I modified example_advanced_32GB.py as follows;

do ensembles

    training_data["ensemble_neutral_riskiest_50"] = sum(
        [training_data[pred_col] for pred_col in pred_cols if pred_col.endswith("neutral_riskiest_50")]).rank(
        pct=True)
    training_data["ensemble_not_neutral"] = sum(
        [training_data[pred_col] for pred_col in pred_cols if "neutral" not in pred_col]).rank(pct=True)
    training_data["ensemble_all"] = sum([training_data[pred_col] for pred_col in pred_cols]).rank(pct=True)
    training_data["preds_model_target_neutral_riskiest_50"] = sum([training_data[pred_col] for pred_col in pred_cols]).rank(pct=True)

    ensemble_cols.add("ensemble_neutral_riskiest_50")
    ensemble_cols.add("ensemble_not_neutral")
    ensemble_cols.add("ensemble_all")
    ensemble_cols.add("preds_model_target_neutral_riskiest_50")

br1 · January 7, 2022, 10:33pm

much appreciated, resolved it. I was off chasing the error in utils thinking it was spitting it out when it was calling validation_metrics

mesomachukwu12 · January 9, 2022, 2:53pm

@bigbertha which model do you use example_advanced_32GB.py or the intermediate?

objectscience · January 10, 2022, 5:42pm

I’m just getting caught up on all of this, I’ll try to get all of this updated in the next week or so. Holidays have me way behind. @mesomachukwu12 appreciate your help here. Thank you!

bigbertha · January 10, 2022, 8:35pm

I have a different way of constructing my models from the way the example model is built. But I am using all available information on feature groupings (I really miss feature groups!)

mesomachukwu12 · January 15, 2022, 4:36pm

@bigbertha, I will appreciate if you can share with me [email protected]

objectscience · January 15, 2022, 5:40pm

I’ve been giving this a lot of thought since yesterday’s TC announcement: I’m not sure I’m going to be able to reproduce the boruta output when the new classic data drops. The initial run took a little over a week and when the data 3x’s, that could obviously push out much further. This is being further complicated by my new signals pipeline which is turning into a compute black hole.

I just wanted to give you all a heads up and time to prepare for the next data drop. GL!

mesomachukwu12 · January 15, 2022, 6:07pm

Thanks for the heads up. The challenge is good

bigbertha · January 15, 2022, 10:08pm

No worries your work is highly appreciated!

gcotti · January 22, 2022, 11:16pm

Hey, can you explain why exactly you need to fill int8 with 2 instead of 0.5 in this case? Been trying to find the answer myself and can’ seem to sort it out

wigglemuse · January 22, 2022, 11:21pm

int8 = integers only, so instead of values 0,0.25,0.5,0.75,1.0, you have 0,1,2,3,4. So 2 is the middle/neutral value instead of 0.5.

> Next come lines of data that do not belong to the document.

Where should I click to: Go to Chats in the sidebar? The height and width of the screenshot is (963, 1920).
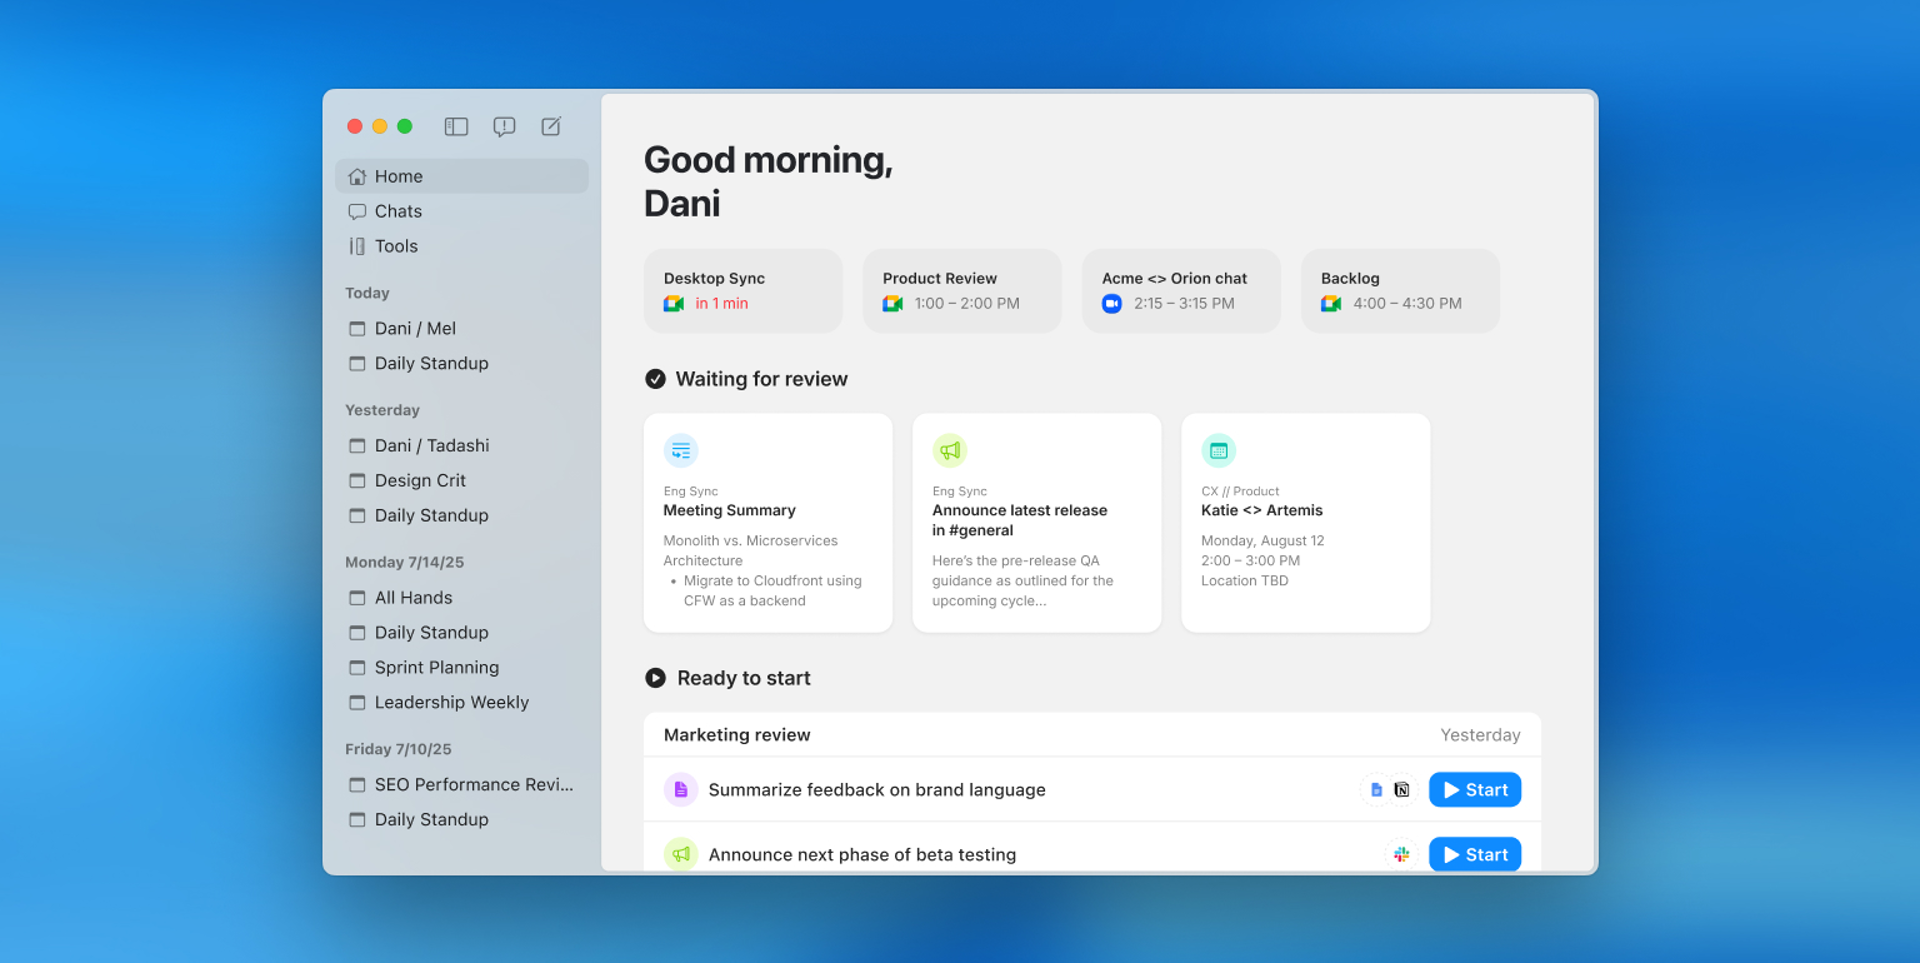pyautogui.click(x=398, y=211)

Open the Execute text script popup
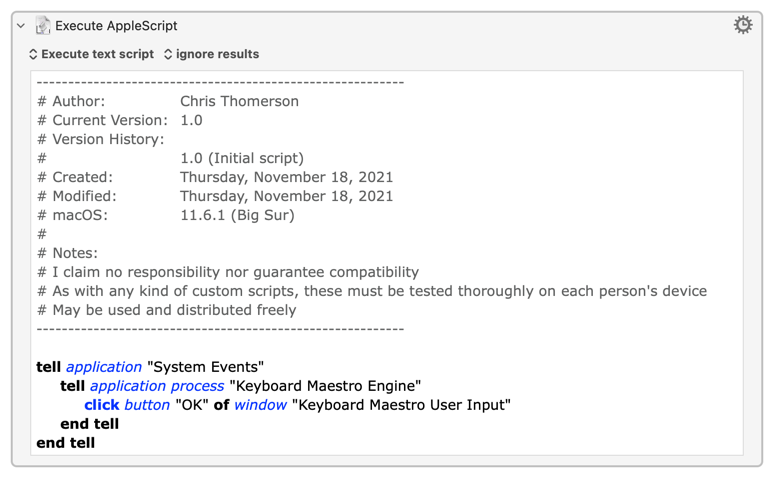(x=92, y=54)
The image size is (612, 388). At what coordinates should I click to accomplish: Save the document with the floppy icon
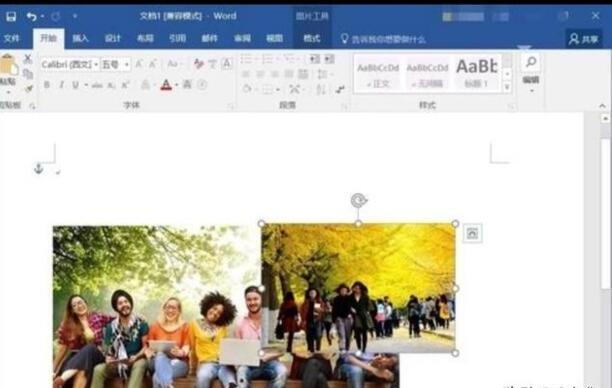(11, 16)
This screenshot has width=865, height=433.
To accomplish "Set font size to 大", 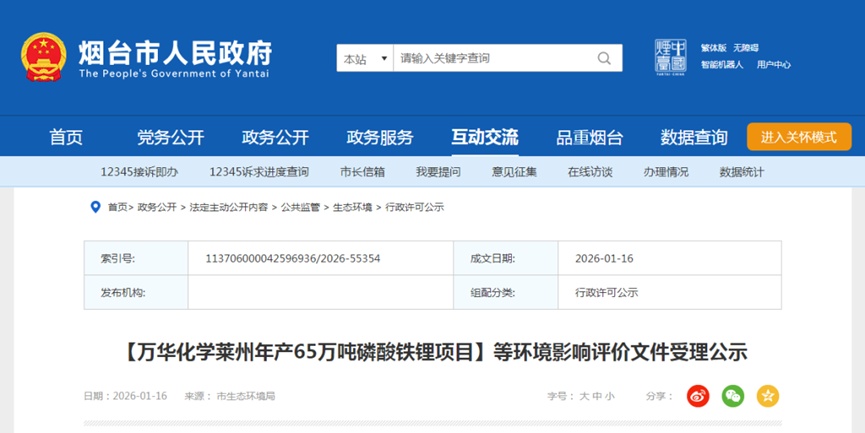I will pyautogui.click(x=584, y=396).
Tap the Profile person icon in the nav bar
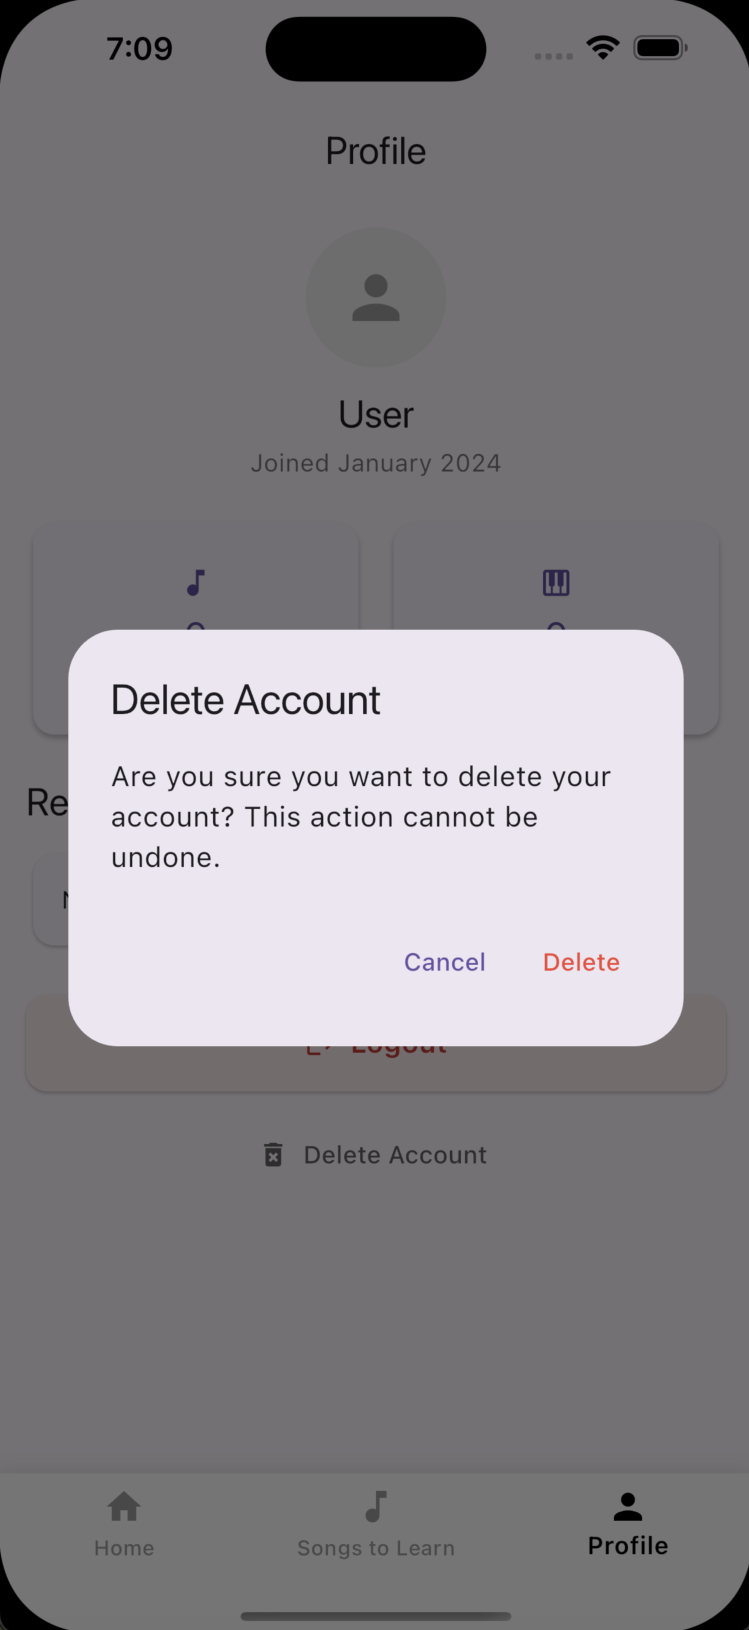This screenshot has width=749, height=1630. 628,1506
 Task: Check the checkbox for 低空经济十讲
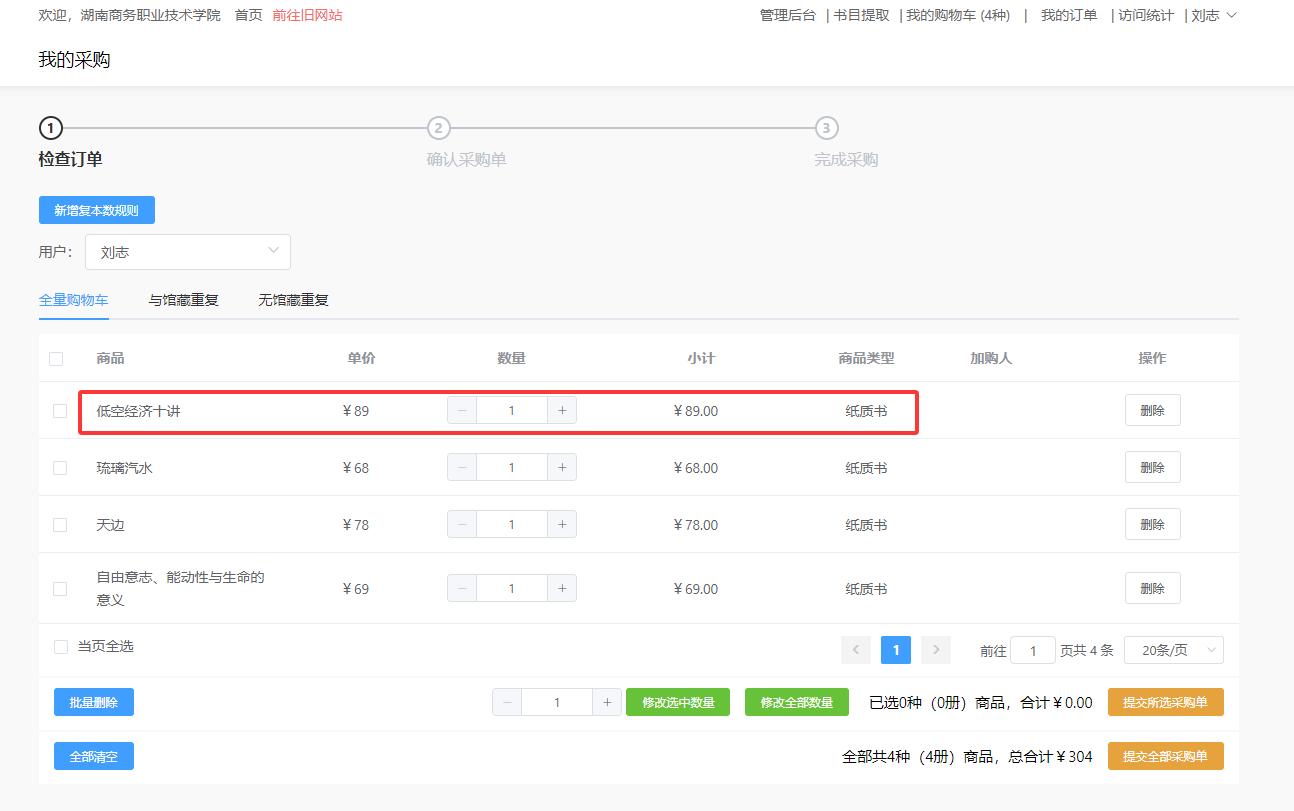coord(57,410)

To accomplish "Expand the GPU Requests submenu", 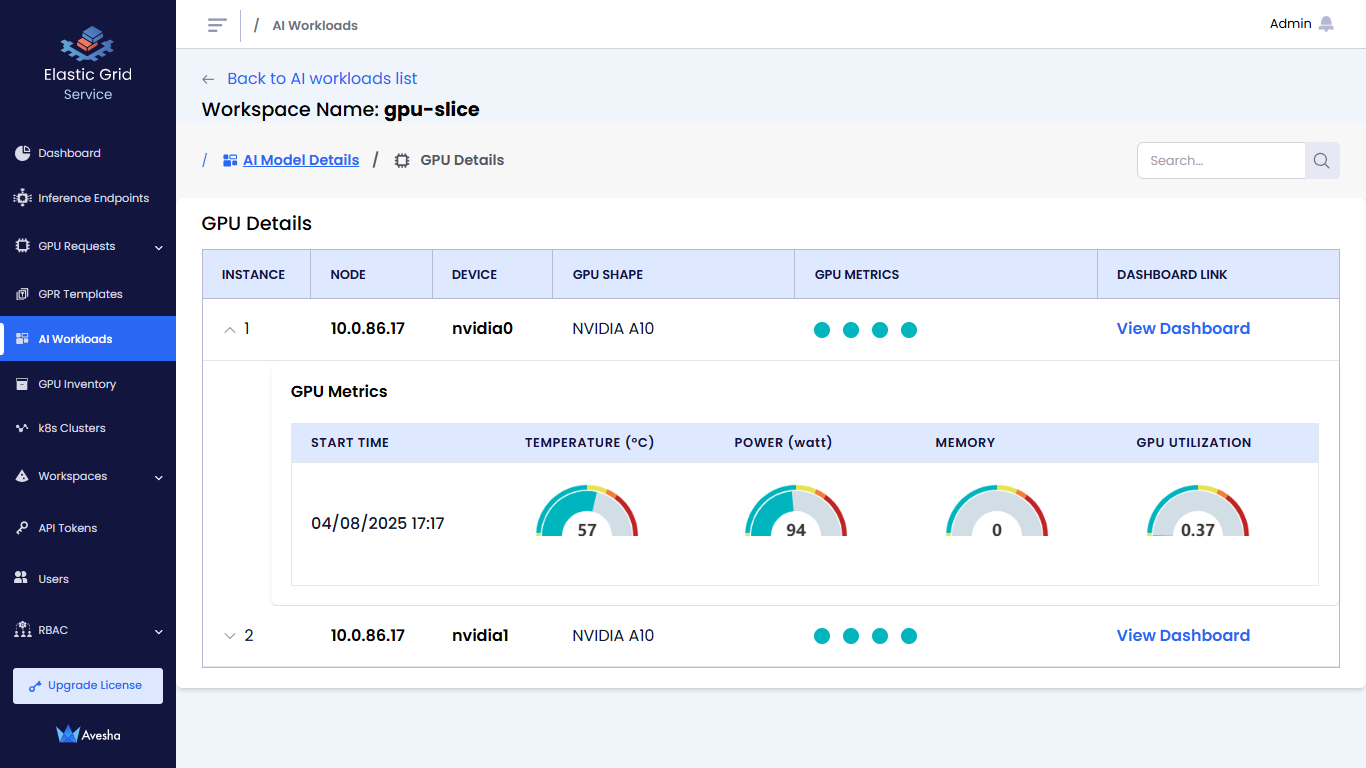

gcotti · January 22, 2022, 11:25pm

Ahhhh yeah how embarrassing… here I was thinking it was something to do with the pandas fillna method.

Thanks!

objectscience · January 22, 2022, 11:58pm

I actually made the exact same mistake, don’t think anything of it.

joakim · March 31, 2022, 9:56am

Hey @objectscience, I’m not able to access the repo anymore.

objectscience · April 1, 2022, 2:49am

Almost sent you a message the other day, haven’t seen you on the forum in a minute. Hope all is well.

Things on this end have gotten a little dicey since the first of the year and I’ve largely had to pull away from the comp. I was having a really hard time staying on top of the things that needed addressed with the repo and with TC and the new data-set coming thought it was best to pull it, so people didn’t waste time trying to use something that is out of date.

I still have some of the output from the run though, can paste it here if it will help.